Maria Concetta Velardi uccisa al cimitero da “un soggetto erotomane”?

di redazione Blitz
Pubblicato il 13 gennaio 2014 20:38 | Ultimo aggiornamento: 13 gennaio 2014 20:38

cimiteroCATANIA – Un “soggetto erotomane”. E’ l’identikit dell’assassino di Maria Concetta Velardi, la donna di 59 anni brutalmente assassinata nel cimitero di Catania, davanti alla tomba di famiglia dove riposano il marito e uno dei figli. La donna è stata trovata morta dall’altro figlio, Angelo Fabio Matà. La perizia di parte parla di un “soggetto erotomane“, di un amore non corrisposto che ha fatto esplodere la rabbia dell’assassino per ora senza nome.
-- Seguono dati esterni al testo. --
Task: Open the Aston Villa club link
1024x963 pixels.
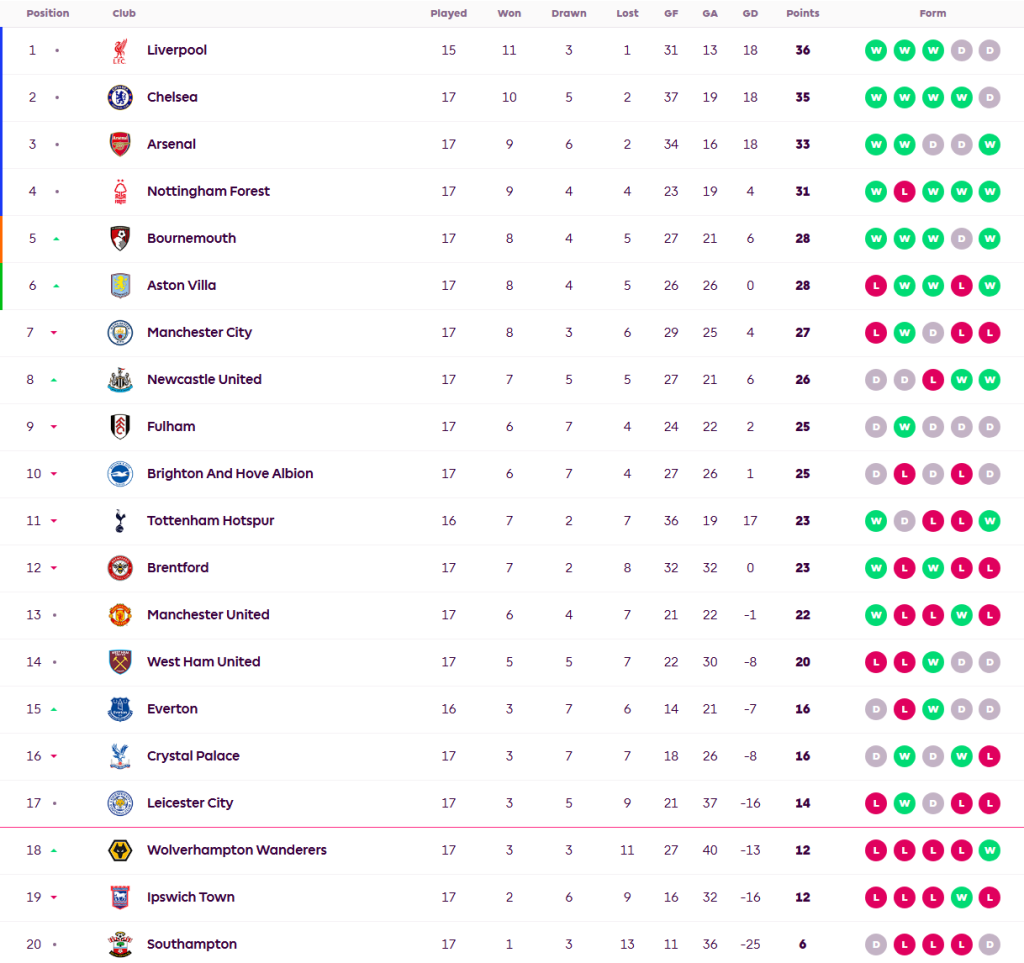Action: click(x=181, y=285)
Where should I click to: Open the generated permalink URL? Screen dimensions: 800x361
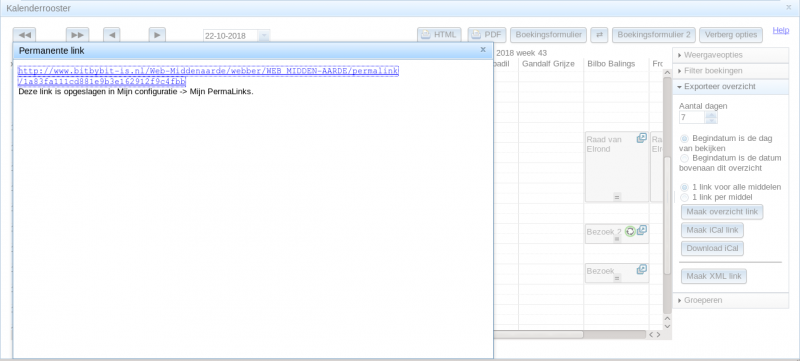coord(208,76)
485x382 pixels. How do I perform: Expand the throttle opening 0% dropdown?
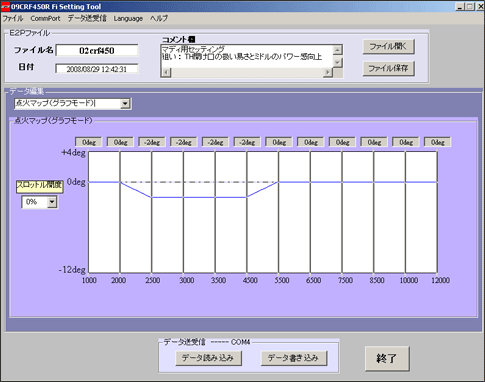pos(52,202)

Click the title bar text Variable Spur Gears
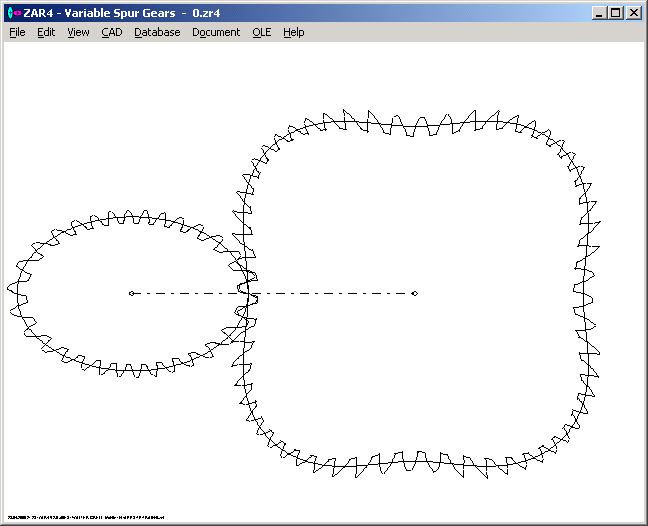[124, 12]
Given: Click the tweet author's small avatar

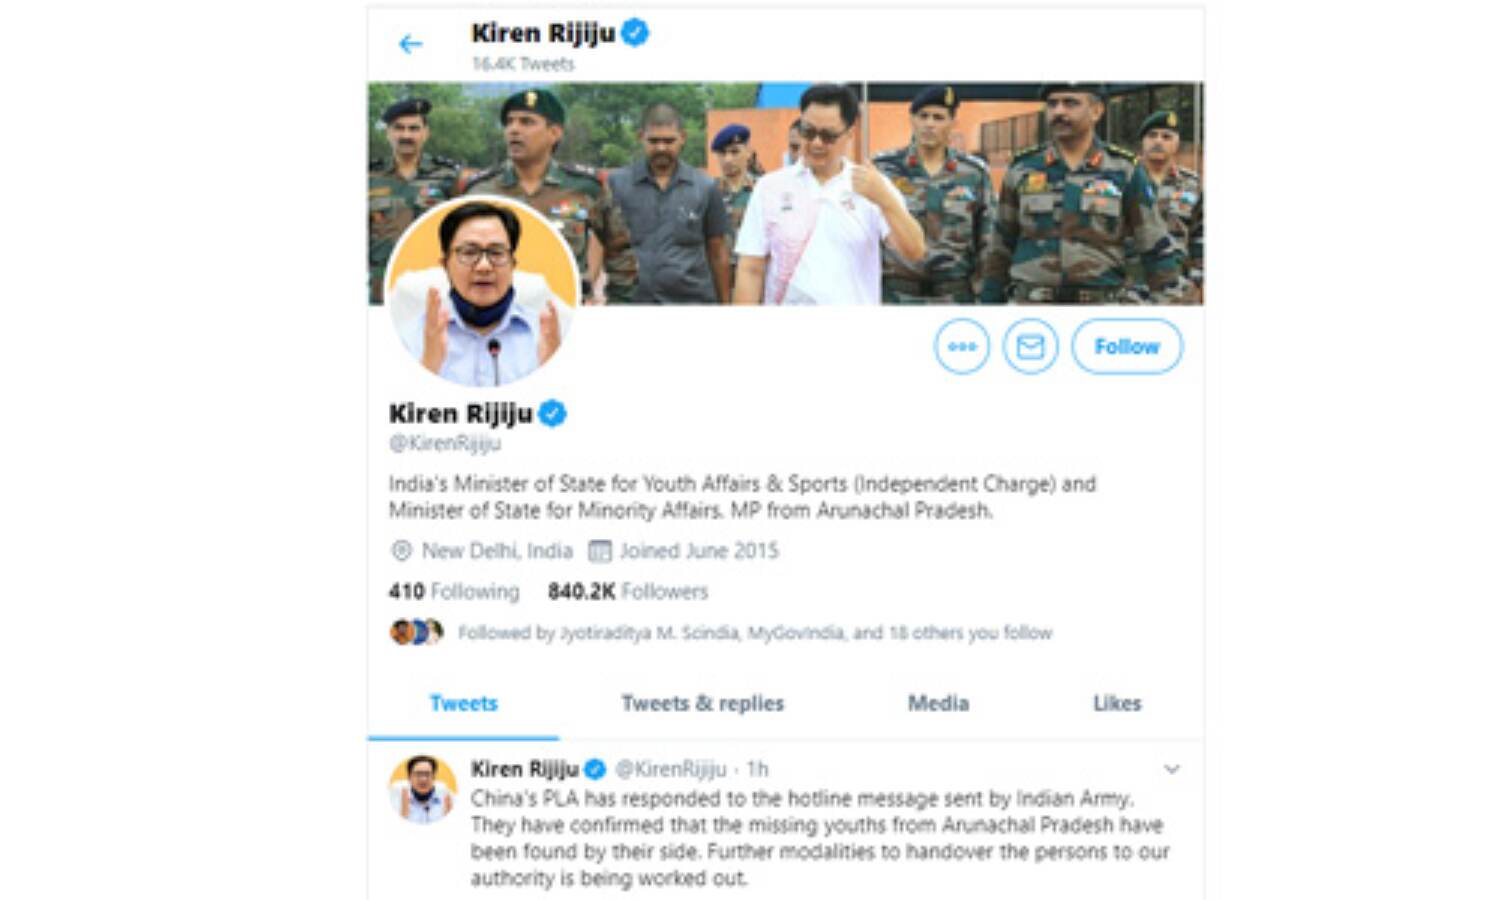Looking at the screenshot, I should coord(423,789).
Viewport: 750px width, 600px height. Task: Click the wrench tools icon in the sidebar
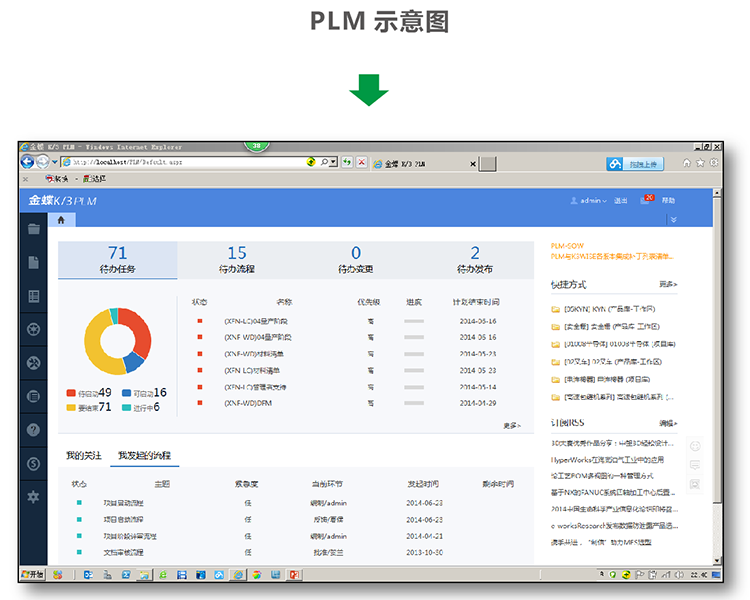tap(33, 363)
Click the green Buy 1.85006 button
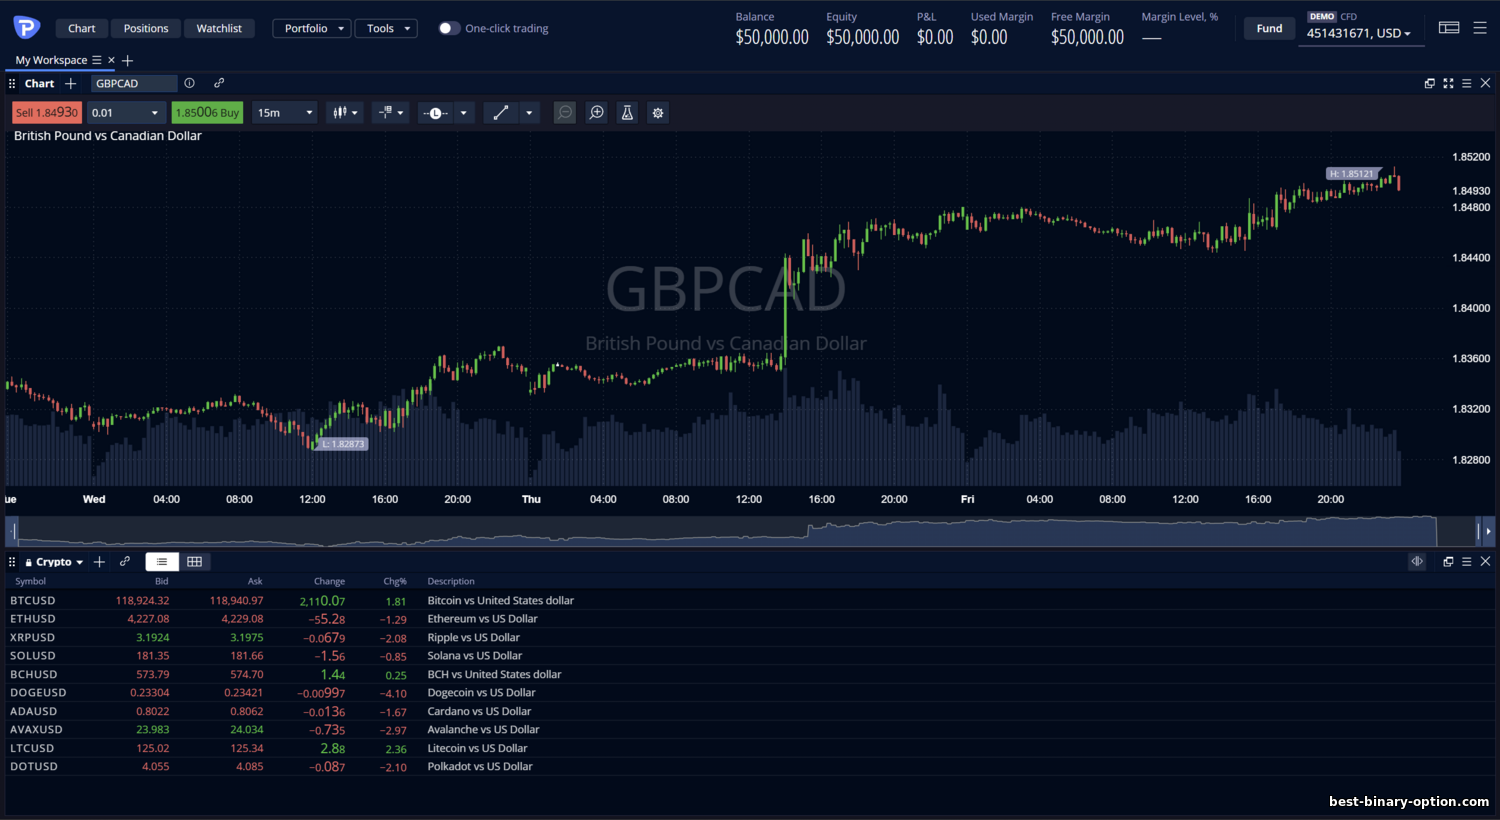 point(207,113)
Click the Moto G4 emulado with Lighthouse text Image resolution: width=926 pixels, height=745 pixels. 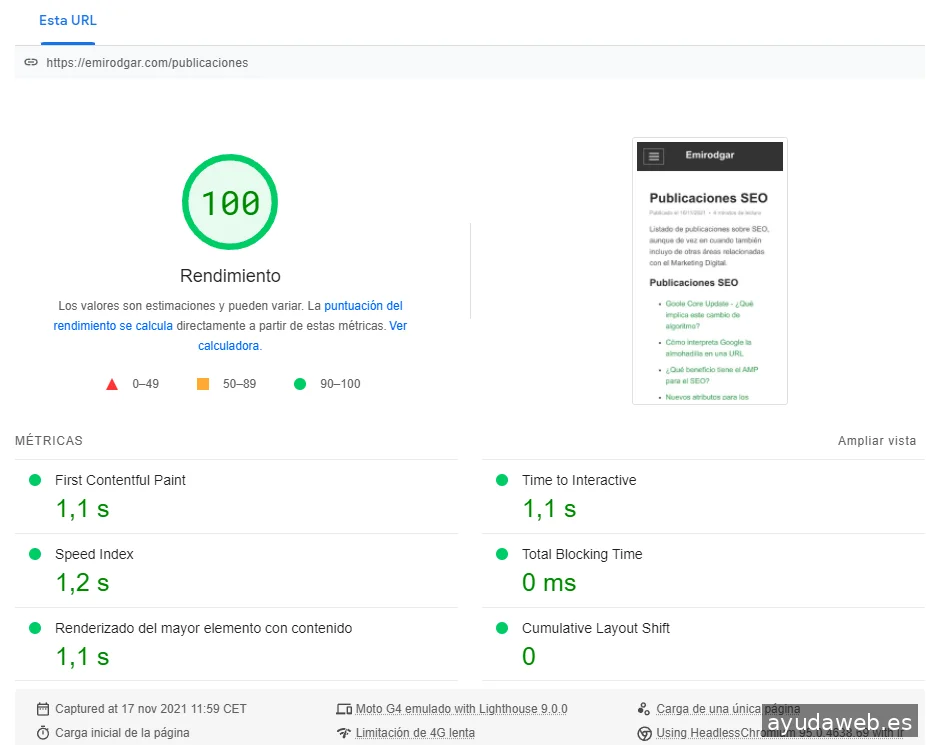click(461, 709)
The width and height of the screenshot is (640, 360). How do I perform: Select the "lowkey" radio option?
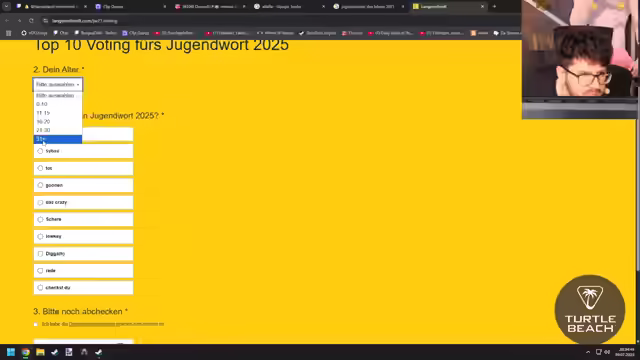83,236
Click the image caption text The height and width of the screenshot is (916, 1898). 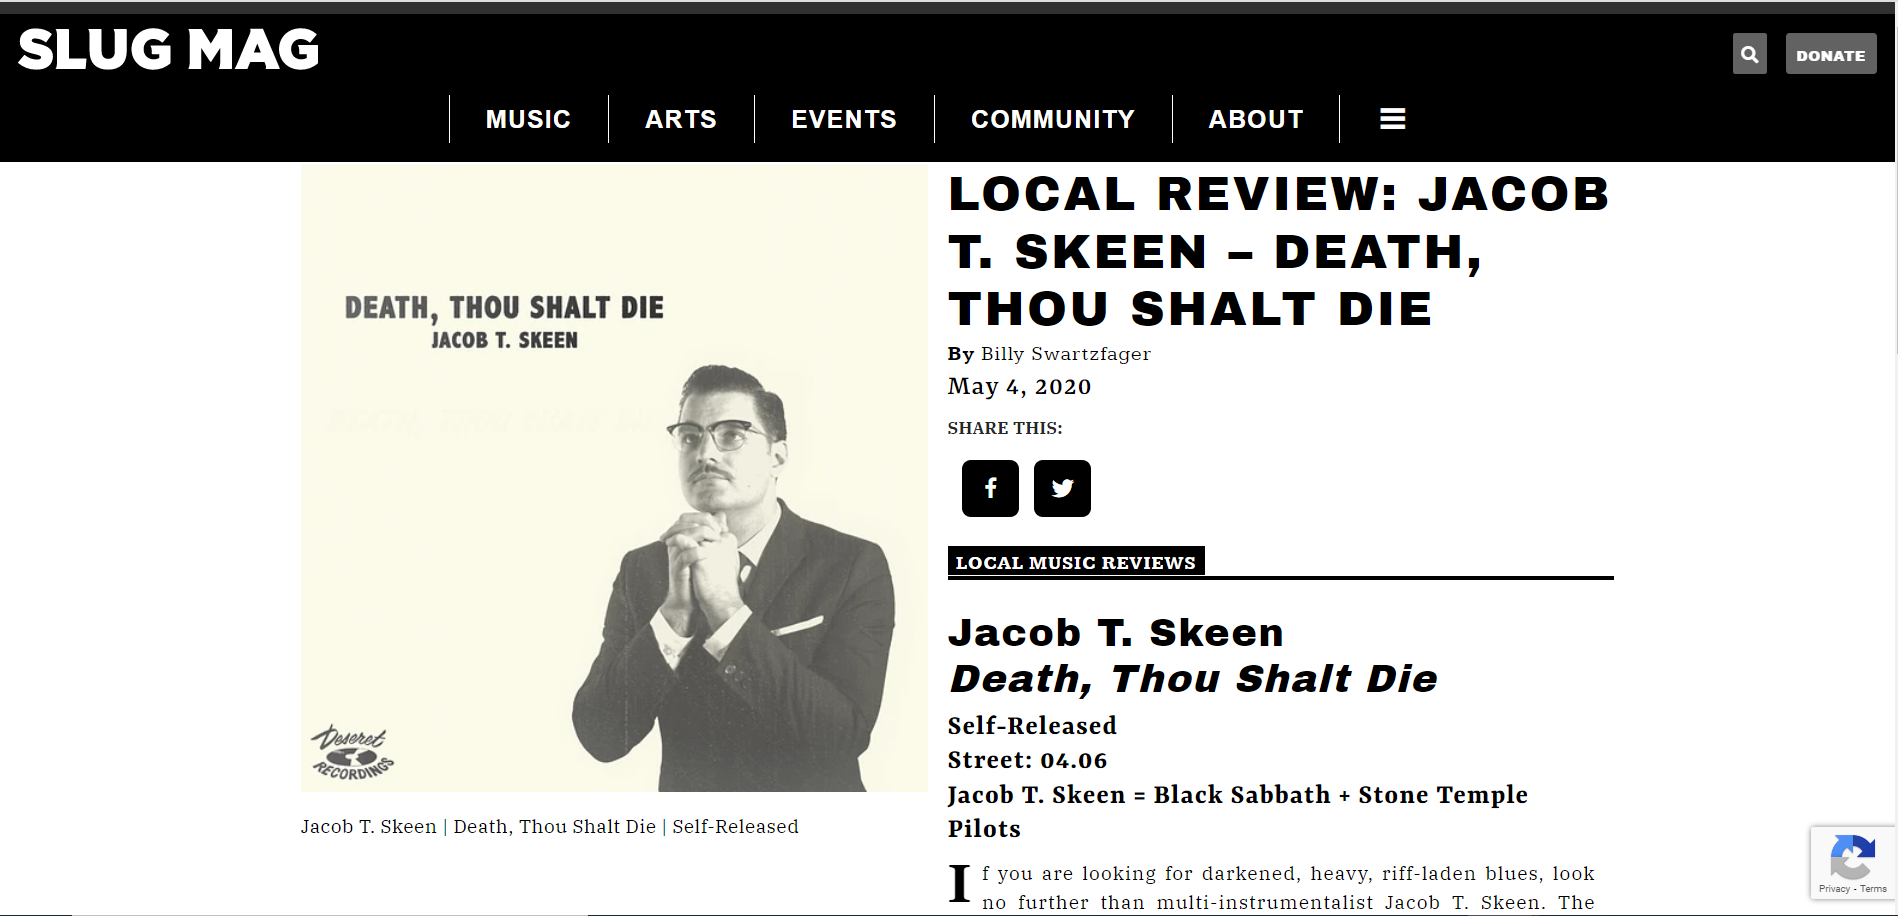(550, 827)
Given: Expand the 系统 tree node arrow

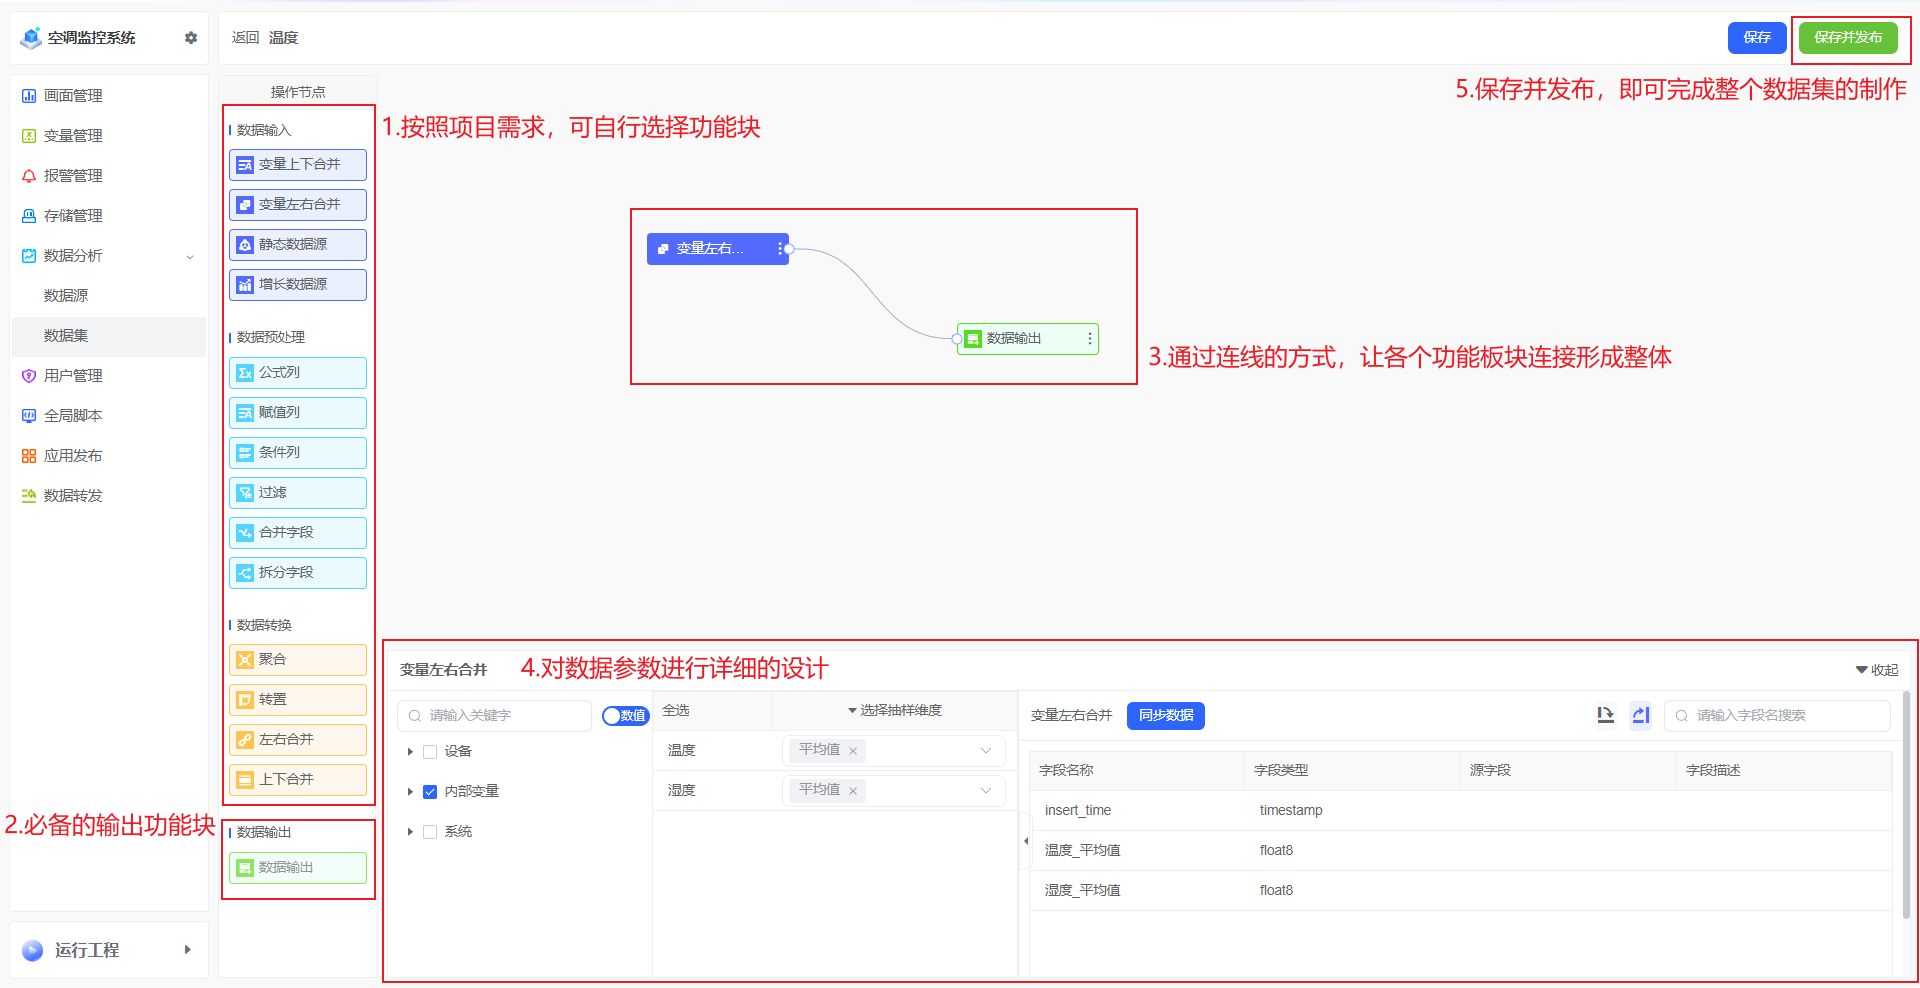Looking at the screenshot, I should 410,832.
Il figlio della vittima ha assunto due legali, gli avvocati Giuseppe Lipera e Grazia Coco, e un investigatore privato, un ex ispettore della sezione omicidi della squadra mobile della Questura di Catania adesso in pensione, per cercare di risolvere il giallo della morte della madre. A trovare il cadavere era stato proprio lui dopo averla accompagnata a fare visita, come ogni giorno, al marito Angelo e all’altro figlio, Lorenzo, entrambi morti per i postumi di malattie incurabili. Il corpo era non distante dalla cappella di famiglia. Il sottufficiale si era allontanato per andare al bar e al ritorno, portando il caffè alla madre, l’ha trovata per terra, assassinata con colpi di pietra alla testa.

Rapina finita male? Gli investigatori intanto non escludono anche la pista della rapina finita male. La donna aveva con sé un borsello contenente una discreta somma di denaro: del borsellino nessuna traccia.